Résumé de la décision
La Cour d'Appel d'Aix-en-Provence a rendu un arrêt le 21 mars 2024, statuant sur une requête de rectification d'erreurs matérielles formulée par Mme [P] [R] concernant un arrêt précédent du 11 mai 2023. Dans cette requête, Mme [R] a souligné que le nom de la personne condamnée aux dépens était incorrectement mentionné dans l'arrêt, désignant « M. [M] [R] » au lieu de « M. [M] [F] ». La Cour a constaté que ces erreurs étaient des erreurs de plume et a ordonné leur rectification, confirmant que M. [M] [F] était bien le condamné aux dépens.
Arguments pertinents
1. Erreur matérielle : La Cour a rappelé que, selon l'article 462 du Code de procédure civile, les erreurs et omissions matérielles peuvent être réparées par la juridiction qui a rendu le jugement. La Cour a noté que les erreurs constatées dans l'arrêt du 11 mai 2023 affectaient le nom de la personne condamnée, ce qui constitue une erreur de plume.
> « Aux termes de l'article 462 du code de procédure civile, les erreurs et omissions matérielles qui affectent un jugement, même passé en force de chose jugée, peuvent toujours être réparées par la juridiction qui l'a rendu... »
2. Confirmation de la condamnation : La Cour a confirmé que le jugement initial avait condamné M. [M] [F] aux dépens, et non M. [R] comme mentionné par erreur. Cela a été établi par la simple lecture de l'arrêt, qui a confirmé le jugement du tribunal judiciaire d'Aix-en-Provence.
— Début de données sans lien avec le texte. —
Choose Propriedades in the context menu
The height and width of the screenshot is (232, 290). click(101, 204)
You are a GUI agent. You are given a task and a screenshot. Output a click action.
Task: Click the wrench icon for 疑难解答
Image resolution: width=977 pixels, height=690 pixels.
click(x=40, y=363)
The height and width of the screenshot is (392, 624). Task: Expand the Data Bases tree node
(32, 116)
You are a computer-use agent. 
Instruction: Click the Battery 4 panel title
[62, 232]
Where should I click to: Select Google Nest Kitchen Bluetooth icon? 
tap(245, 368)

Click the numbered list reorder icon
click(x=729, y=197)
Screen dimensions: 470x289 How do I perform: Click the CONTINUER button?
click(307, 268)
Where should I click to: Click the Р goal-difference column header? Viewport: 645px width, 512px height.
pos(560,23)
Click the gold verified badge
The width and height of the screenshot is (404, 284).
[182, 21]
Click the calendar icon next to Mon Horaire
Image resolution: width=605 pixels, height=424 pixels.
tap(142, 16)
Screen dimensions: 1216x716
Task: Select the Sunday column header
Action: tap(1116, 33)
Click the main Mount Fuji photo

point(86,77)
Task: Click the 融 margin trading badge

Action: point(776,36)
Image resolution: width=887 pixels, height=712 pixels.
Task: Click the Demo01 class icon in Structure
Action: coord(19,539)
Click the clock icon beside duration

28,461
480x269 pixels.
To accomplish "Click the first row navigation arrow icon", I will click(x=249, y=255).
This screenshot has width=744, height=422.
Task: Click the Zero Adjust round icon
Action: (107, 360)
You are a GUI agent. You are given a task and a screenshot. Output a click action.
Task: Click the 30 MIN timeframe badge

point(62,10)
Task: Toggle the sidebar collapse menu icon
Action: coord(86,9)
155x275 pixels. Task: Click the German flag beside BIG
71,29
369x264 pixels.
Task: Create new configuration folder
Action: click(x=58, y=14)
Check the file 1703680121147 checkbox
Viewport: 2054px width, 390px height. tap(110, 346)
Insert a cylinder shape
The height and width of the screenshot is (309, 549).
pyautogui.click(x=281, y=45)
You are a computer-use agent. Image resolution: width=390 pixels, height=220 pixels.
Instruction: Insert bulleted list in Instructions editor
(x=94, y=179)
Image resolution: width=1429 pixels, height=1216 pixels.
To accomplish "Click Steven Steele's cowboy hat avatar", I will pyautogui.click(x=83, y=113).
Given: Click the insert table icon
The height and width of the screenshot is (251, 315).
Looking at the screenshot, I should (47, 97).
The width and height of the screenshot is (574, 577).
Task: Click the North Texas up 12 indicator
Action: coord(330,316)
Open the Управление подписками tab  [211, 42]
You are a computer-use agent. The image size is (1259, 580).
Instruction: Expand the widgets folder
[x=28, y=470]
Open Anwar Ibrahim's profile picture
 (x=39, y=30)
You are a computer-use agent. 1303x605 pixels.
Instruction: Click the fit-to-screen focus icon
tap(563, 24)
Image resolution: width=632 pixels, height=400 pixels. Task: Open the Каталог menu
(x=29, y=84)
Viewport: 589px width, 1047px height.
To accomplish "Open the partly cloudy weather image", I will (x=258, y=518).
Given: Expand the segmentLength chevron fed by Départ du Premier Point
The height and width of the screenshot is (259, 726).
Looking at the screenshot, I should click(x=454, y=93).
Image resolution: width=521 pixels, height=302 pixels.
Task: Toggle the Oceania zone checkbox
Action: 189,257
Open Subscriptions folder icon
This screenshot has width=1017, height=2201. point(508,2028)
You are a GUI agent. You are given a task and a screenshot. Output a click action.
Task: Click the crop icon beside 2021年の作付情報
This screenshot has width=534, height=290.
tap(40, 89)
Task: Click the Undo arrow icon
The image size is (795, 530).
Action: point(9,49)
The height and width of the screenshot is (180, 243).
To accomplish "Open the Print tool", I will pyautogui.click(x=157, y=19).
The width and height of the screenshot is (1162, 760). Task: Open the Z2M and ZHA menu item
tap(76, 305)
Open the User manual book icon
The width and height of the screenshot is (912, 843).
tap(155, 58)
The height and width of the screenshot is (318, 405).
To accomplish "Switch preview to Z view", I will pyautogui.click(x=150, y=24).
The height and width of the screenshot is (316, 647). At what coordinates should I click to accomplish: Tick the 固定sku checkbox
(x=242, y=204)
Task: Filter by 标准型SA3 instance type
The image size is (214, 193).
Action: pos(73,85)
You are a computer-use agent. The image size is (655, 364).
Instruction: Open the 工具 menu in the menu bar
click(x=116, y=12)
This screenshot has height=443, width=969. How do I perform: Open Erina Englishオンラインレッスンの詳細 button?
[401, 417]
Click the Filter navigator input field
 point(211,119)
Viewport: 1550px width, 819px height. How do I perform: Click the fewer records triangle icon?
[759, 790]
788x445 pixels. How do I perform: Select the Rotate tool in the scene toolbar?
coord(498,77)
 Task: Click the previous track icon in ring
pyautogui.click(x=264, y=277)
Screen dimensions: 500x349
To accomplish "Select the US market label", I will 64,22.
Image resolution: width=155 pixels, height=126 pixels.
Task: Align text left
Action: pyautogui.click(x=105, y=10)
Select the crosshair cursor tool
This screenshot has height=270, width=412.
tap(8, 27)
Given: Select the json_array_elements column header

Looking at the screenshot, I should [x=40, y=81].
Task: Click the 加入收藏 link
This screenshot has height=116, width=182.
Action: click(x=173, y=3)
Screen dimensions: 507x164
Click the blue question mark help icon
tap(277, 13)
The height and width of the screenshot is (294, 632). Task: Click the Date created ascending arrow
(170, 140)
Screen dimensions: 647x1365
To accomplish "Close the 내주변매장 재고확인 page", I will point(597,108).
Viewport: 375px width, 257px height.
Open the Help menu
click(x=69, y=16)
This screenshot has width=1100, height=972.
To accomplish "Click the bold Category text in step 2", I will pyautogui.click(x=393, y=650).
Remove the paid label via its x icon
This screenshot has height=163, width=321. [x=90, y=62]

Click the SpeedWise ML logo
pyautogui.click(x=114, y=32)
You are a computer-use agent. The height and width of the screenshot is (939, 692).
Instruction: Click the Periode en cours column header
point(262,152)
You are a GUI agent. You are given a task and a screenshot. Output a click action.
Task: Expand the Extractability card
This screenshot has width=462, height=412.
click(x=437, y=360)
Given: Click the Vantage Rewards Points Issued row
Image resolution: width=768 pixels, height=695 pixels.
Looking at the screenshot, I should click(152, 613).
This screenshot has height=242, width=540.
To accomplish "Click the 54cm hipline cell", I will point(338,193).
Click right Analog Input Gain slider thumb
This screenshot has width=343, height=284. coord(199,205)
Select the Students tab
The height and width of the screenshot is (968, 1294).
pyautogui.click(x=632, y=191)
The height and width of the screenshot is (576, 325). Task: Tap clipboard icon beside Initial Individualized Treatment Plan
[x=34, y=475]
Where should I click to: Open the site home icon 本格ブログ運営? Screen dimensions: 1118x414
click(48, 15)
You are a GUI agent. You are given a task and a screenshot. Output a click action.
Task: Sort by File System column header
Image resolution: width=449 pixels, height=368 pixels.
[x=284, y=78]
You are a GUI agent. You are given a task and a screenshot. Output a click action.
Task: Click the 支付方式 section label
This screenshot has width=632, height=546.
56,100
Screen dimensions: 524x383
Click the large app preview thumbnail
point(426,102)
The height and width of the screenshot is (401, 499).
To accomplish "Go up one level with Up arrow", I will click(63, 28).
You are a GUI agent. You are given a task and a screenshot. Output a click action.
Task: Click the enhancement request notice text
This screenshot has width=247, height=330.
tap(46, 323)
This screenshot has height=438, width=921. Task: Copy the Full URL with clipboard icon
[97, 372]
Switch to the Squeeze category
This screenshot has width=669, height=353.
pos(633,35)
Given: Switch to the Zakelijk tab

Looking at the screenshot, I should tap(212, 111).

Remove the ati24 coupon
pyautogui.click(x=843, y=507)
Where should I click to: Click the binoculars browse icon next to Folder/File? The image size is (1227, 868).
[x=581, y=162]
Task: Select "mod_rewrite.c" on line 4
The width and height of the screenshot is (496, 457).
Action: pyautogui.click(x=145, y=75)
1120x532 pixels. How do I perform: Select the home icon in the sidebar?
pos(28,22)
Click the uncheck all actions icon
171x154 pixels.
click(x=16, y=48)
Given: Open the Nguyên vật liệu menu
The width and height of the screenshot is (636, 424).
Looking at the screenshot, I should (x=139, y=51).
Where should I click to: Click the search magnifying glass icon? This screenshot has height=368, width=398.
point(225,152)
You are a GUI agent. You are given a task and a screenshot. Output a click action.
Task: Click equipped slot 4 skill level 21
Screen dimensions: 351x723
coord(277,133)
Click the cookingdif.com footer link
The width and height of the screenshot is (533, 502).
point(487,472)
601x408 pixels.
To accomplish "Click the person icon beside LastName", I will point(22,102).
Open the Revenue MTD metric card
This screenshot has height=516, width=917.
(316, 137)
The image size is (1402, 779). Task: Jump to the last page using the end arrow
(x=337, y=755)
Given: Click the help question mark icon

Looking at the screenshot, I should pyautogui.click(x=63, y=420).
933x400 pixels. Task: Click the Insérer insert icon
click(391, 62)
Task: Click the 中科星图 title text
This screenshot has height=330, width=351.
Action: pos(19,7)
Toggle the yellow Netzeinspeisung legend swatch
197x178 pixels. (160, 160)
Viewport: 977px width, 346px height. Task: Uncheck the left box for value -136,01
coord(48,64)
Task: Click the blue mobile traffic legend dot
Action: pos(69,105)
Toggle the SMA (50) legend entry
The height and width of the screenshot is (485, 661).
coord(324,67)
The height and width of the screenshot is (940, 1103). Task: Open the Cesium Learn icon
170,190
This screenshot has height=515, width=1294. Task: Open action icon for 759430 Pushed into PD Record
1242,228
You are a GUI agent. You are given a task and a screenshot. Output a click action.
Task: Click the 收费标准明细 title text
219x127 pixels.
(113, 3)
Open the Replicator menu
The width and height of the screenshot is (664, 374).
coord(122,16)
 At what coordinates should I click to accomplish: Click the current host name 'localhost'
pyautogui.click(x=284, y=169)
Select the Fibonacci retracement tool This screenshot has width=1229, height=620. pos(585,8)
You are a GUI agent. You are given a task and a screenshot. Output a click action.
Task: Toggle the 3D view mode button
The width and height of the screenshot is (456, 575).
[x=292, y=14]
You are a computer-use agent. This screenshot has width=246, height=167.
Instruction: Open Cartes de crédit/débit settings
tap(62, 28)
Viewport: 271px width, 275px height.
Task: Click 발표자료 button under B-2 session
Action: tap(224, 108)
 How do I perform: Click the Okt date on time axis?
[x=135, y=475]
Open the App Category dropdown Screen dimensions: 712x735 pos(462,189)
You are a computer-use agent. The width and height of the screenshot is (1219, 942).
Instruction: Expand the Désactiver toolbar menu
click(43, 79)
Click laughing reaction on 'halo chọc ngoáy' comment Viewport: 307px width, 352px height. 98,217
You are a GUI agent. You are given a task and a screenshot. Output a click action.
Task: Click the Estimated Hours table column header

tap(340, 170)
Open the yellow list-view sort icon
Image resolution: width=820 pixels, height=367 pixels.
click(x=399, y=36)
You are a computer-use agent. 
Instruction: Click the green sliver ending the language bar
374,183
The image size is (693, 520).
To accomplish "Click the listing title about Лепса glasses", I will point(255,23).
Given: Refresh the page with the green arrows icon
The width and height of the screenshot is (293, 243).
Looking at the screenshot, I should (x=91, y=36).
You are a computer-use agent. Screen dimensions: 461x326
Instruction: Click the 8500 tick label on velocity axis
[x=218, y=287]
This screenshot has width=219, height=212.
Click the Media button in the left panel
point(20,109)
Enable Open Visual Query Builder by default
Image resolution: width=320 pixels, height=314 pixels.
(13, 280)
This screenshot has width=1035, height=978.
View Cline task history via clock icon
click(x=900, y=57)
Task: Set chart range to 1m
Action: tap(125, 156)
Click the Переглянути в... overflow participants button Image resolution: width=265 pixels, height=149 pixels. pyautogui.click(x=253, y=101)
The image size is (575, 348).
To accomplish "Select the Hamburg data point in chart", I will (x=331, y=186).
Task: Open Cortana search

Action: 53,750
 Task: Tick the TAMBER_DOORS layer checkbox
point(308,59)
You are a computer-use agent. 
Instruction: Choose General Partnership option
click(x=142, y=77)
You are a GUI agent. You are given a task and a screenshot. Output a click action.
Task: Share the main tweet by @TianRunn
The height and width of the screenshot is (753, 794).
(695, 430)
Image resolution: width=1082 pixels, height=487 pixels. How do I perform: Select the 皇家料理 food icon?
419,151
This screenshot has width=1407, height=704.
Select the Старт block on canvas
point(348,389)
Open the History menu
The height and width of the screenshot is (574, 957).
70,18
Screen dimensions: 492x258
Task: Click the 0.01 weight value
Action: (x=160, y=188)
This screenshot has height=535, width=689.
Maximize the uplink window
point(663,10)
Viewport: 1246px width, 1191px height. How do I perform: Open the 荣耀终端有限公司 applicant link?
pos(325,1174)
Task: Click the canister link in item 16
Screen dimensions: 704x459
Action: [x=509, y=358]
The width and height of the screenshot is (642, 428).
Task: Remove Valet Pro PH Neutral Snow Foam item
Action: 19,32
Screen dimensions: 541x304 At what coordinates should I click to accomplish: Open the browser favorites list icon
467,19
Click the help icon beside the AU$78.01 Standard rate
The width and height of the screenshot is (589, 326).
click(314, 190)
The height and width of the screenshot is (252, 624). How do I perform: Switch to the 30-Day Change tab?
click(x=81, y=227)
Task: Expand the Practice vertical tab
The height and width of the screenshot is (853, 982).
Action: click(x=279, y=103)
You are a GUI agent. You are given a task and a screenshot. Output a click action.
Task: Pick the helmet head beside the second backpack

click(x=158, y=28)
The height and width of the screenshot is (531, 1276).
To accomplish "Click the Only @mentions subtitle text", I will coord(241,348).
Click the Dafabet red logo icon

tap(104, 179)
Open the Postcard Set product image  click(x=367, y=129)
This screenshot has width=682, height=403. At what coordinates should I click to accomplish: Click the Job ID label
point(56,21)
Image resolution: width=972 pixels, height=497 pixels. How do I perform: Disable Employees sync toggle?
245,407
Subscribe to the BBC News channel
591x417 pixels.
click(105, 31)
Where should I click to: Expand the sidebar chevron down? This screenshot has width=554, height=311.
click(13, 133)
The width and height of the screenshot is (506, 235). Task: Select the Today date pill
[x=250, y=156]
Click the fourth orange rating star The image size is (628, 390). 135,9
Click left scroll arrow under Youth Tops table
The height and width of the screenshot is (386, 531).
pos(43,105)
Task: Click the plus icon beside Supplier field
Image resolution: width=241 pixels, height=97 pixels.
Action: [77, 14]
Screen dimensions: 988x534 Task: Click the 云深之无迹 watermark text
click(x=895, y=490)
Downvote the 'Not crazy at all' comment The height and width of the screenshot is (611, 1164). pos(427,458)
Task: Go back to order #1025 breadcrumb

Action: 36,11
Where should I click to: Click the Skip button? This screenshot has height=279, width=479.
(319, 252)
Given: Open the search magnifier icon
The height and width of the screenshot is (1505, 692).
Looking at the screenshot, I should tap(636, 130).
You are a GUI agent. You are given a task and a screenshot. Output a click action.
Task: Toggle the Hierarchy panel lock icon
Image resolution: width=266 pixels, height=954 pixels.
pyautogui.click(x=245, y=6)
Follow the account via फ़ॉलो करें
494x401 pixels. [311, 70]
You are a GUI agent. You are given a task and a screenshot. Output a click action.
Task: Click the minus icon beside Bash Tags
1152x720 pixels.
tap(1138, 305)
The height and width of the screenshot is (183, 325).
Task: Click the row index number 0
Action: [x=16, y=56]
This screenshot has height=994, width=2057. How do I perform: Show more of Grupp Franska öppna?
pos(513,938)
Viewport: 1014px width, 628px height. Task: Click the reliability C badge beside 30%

> « Il ressort de la simple lecture de l'arrêt... que ce jugement a été confirmé et que par suite M. [M] [F] a été condamné aux dépens et pas "M. [R]"... »
Interprétations et citations légales
L'article 462 du Code de procédure civile est central dans cette décision, car il établit le cadre juridique permettant la rectification des erreurs matérielles. La Cour a interprété cet article comme une possibilité pour corriger des erreurs qui, bien que n'affectant pas le fond du jugement, peuvent induire en erreur sur l'identité des parties concernées.
- Code de procédure civile - Article 462 : Cet article stipule que les erreurs matérielles peuvent être corrigées par la juridiction qui a rendu le jugement, ce qui a été appliqué dans le cas présent pour rectifier le nom de la personne condamnée.
La décision souligne également que la rectification, une fois effectuée, est notifiée comme le jugement initial et que si elle est passée en force de chose jugée, elle ne peut être contestée que par la voie du recours en cassation.
En conclusion, la Cour a agi conformément aux dispositions légales pour rectifier une erreur matérielle, assurant ainsi la clarté et la précision des décisions judiciaires.